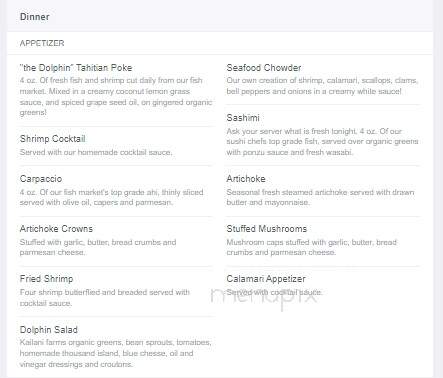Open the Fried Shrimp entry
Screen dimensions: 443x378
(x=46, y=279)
------------------------------------
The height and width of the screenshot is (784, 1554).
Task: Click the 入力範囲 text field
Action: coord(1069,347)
------------------------------------
> _Required task_:
Copy the listing verbatim, starting at the line that contains "Open the Fried Shrimp entry" and stopping after the line that contains "(x=46, y=279)". Leave the pictures out of your copy.

> _Correct response_:
Open the Fried Shrimp entry
Screen dimensions: 443x378
(x=46, y=279)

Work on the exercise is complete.